▶ Work instructions
The expected answer is every line from the material below that has the word "pixel".

------

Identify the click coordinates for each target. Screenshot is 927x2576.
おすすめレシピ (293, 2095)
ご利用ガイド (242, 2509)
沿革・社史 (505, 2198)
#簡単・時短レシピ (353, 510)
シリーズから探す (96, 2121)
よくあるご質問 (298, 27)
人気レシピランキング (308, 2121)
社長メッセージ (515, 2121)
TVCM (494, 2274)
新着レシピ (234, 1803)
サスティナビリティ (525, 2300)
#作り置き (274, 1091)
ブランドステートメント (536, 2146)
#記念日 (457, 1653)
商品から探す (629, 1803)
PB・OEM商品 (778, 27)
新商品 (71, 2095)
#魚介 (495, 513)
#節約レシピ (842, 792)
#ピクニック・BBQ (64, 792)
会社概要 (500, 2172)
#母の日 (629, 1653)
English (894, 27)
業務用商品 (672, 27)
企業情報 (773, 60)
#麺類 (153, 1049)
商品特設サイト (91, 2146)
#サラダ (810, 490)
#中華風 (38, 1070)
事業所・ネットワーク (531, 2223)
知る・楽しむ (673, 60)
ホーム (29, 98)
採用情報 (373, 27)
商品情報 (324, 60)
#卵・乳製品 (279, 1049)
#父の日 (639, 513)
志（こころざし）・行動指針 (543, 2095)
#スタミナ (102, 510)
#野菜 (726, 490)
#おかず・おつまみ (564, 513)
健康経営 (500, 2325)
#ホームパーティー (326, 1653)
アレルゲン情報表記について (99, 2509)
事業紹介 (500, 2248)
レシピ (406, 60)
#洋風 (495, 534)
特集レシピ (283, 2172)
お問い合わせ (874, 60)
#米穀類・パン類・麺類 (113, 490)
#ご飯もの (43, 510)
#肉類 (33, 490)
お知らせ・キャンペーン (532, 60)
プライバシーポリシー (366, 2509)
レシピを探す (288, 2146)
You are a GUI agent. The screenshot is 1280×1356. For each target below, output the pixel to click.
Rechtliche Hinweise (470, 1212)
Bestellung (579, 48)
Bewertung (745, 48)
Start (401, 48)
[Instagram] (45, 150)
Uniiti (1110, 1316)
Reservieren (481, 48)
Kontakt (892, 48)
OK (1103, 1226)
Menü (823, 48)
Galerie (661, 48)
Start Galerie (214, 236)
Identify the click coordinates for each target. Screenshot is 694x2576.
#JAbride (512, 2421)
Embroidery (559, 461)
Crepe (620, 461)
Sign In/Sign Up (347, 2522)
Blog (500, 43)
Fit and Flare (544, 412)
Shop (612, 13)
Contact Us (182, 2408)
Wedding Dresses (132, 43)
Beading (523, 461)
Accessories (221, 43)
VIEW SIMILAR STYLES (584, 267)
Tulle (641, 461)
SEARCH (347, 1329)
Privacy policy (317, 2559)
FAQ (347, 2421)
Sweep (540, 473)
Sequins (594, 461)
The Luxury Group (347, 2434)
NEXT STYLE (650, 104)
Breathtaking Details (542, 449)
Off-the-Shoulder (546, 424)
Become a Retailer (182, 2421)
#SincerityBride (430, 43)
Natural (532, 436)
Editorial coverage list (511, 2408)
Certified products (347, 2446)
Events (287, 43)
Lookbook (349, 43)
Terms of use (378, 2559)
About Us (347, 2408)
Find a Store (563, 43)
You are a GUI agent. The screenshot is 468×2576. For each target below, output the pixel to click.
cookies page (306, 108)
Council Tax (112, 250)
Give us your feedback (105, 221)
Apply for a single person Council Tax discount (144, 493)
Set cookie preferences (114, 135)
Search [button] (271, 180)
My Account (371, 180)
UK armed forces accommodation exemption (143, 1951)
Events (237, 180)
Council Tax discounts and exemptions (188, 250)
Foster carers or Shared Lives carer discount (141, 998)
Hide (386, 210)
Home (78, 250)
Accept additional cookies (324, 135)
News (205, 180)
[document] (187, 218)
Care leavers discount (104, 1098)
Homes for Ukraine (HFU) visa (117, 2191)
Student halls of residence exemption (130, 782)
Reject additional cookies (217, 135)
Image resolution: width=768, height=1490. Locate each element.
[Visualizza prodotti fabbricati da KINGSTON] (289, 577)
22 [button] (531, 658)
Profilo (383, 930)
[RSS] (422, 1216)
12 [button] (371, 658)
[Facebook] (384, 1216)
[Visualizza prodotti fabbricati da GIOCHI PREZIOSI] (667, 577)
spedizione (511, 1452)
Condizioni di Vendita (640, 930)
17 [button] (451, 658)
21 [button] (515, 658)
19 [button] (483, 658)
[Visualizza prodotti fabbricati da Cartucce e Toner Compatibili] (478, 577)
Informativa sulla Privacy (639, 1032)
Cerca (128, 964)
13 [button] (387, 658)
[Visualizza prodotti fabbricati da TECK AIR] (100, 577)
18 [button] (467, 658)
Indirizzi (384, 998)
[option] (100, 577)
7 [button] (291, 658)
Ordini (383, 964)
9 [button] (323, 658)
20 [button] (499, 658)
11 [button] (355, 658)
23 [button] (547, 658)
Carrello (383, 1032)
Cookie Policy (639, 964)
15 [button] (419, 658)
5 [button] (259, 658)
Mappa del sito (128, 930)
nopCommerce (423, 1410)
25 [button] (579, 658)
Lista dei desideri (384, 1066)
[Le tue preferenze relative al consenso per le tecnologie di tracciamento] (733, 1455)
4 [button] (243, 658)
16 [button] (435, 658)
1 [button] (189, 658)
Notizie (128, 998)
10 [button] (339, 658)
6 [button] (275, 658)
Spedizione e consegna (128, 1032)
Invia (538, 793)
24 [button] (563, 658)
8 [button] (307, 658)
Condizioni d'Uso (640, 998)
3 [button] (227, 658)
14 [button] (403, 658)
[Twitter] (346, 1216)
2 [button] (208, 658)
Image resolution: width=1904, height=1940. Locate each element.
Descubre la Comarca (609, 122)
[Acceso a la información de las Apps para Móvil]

------

▶ Result of the task
You are a GUI agent. The screenshot is 1280×1356. For each target below, output the pixel to click.
You are a GUI agent. The screenshot is 468×2576. For each target below, output the pixel to click.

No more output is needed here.